Data Wrangling with pandas

CIS 241, Dr. Ladd

Wrangling Data

Why not just edit the data in the spreadsheet?

DataFrames are like spreadsheets for Python.

# These are our standard imports
import pandas as pd # Data analysis
import numpy as np # Numerical Calculation
import altair as alt # Visualization

Normally, get data from CSV files.

mydata = pd.read_csv("name_of_file.csv")
# Use the name of a file or a URL
taxis = pd.read_csv('https://raw.githubusercontent.com/mwaskom/
        seaborn-data/master/taxis.csv')
taxis

Every variable (column) has a data type.

  • int: integers
  • float: floats, doubles, or real numbers
  • str: string, character, or object
  • Other data types: boolean, date-times, factors
taxis.info() # Pandas works by adding methods to dataframes

Selecting rows and columns

Brackets let you get a subset of observations (rows).

cheap_fares = taxis[taxis.total < 10]
cheap_fares

Remember to save everything in variables

Row selection uses standard comparisons.

  • > greater than
  • >= greater than or equal to
  • < less than
  • <= less than or equal to
  • != not equal
  • == equal (note the double equals sign!)

You can also use logical operators to combine comparisons.

& “and”, | “or”, and ! “not”

Logical operators can also be combined.

extreme_fares = taxis[(taxis.total < 7) | (taxis.total > 50)]
extreme_fares

You try it!

Get only the rows for the green taxis.

The .sort_values() method lets you sort rows by value.

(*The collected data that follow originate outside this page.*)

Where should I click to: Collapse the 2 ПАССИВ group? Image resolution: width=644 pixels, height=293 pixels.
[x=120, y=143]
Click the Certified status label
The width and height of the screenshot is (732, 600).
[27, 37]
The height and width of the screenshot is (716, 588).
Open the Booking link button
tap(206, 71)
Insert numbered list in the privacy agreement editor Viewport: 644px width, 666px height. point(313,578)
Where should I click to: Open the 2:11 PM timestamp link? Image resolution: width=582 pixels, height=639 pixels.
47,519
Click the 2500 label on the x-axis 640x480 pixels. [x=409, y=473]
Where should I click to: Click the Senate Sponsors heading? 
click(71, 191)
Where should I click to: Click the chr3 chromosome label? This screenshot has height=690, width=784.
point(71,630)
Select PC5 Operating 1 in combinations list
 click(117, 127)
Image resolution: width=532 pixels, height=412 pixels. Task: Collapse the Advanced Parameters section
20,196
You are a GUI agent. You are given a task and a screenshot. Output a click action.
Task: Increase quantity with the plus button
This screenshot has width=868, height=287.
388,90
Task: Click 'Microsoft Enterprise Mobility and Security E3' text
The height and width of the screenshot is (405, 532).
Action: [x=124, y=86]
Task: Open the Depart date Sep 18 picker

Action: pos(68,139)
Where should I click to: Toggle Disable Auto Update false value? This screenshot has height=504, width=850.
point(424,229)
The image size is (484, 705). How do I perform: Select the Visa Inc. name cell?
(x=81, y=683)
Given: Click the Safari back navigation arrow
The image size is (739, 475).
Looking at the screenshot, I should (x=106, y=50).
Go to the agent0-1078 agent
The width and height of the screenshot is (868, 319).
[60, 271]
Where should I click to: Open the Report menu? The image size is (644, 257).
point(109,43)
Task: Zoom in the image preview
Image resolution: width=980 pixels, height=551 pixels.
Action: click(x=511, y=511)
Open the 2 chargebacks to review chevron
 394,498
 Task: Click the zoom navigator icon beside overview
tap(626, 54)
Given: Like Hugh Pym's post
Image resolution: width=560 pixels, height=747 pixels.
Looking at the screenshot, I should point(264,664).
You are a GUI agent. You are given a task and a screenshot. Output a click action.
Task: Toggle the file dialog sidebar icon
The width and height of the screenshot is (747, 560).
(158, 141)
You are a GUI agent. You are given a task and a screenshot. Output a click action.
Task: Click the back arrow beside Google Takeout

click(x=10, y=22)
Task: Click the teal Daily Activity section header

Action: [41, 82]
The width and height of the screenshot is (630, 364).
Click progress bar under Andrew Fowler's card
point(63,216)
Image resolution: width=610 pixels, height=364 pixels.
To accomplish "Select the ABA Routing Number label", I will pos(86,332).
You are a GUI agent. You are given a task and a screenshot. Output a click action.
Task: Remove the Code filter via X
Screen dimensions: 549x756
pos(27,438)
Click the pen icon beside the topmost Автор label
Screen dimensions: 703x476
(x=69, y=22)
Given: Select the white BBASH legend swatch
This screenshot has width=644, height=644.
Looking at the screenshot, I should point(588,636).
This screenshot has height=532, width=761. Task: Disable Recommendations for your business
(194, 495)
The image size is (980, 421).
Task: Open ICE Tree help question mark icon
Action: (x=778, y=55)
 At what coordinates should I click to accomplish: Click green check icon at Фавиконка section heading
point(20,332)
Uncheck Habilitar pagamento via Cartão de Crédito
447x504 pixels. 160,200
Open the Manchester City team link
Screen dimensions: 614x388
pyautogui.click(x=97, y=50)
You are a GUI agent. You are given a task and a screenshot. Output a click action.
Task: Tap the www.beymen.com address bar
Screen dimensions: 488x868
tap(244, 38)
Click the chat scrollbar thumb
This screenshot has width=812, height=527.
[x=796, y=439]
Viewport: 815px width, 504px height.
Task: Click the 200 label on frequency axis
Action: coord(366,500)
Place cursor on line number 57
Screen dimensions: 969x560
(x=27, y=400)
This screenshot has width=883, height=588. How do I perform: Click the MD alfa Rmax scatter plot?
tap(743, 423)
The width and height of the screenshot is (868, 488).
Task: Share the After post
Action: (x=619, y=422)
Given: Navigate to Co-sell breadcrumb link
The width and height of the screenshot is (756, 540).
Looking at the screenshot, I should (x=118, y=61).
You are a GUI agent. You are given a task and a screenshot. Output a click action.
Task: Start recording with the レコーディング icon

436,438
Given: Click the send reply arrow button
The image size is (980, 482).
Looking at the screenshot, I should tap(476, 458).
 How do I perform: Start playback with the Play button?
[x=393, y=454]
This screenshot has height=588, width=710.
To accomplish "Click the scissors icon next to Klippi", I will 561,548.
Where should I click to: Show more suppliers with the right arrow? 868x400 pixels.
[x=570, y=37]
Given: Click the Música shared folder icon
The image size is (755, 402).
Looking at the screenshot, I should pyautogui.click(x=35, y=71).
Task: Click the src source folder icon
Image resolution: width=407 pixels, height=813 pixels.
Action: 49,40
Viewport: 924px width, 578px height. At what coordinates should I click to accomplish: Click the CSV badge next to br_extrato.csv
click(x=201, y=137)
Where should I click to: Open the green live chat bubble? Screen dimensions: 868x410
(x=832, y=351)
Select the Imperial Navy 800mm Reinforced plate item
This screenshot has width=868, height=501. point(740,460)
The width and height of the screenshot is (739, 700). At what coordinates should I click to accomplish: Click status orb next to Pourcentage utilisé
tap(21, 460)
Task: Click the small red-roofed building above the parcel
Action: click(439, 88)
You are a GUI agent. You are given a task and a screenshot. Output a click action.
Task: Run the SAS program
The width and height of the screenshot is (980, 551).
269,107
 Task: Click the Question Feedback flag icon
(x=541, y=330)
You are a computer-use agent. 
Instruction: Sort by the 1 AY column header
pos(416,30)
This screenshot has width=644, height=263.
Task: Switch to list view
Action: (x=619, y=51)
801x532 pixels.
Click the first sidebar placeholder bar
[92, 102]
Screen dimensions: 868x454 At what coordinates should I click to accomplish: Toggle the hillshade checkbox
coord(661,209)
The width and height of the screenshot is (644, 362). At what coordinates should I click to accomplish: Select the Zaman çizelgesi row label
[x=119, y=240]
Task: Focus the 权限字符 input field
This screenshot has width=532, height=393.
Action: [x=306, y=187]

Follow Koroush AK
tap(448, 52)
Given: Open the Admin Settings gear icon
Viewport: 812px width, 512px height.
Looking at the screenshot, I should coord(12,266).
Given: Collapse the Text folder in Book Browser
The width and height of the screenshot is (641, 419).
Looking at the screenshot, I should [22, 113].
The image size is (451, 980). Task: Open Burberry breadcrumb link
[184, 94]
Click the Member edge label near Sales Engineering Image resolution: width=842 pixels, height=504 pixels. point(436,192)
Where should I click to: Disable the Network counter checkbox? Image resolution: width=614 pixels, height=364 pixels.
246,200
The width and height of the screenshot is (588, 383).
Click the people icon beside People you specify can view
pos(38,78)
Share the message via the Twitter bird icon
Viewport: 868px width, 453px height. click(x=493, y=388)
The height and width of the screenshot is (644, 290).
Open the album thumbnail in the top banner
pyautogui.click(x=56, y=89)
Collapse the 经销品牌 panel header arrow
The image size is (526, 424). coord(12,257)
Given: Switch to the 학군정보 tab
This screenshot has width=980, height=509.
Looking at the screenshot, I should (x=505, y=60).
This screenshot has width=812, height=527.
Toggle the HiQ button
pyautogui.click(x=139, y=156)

taxis.sort_values("distance", ascending=False)

You can also select a set of variables (columns).

prices = taxis[['fare','tip','tolls','total']]
prices

.rename() lets you rename columns.

taxis = taxis.rename(columns={"fare": "base_fare"})
taxis

Notice we kept the same variable name here!

.assign() lets you add new columns based on existing ones.

taxis_new_column = taxis.assign(total_per_person = taxis.total/taxis.passengers)
taxis_new_column

Grouping and Summarizing

We use .groupby() with summary statistics to make summary tables.

Summary tables are new dataframes that summarize our original data.

This paradigm is known as split-apply-combine, and it’s key to data analysis.

You can use summary statistic methods to get values for a whole column.

taxis.tip.mean()

Stat functions to use: mean(), median(), min(), max(), std().

Groupby lets you group data, to get summaries for each group.

taxis.groupby(['dropoff_borough'])

It doesn’t look like anything on its own!

Now we can put it all together!

# Use multiple methods to "chain" operations
taxis.groupby(["dropoff_borough"]).mean(numeric_only=True)

Chapter 5 and Chapter 8 have lots more guidance, and many examples for you to try!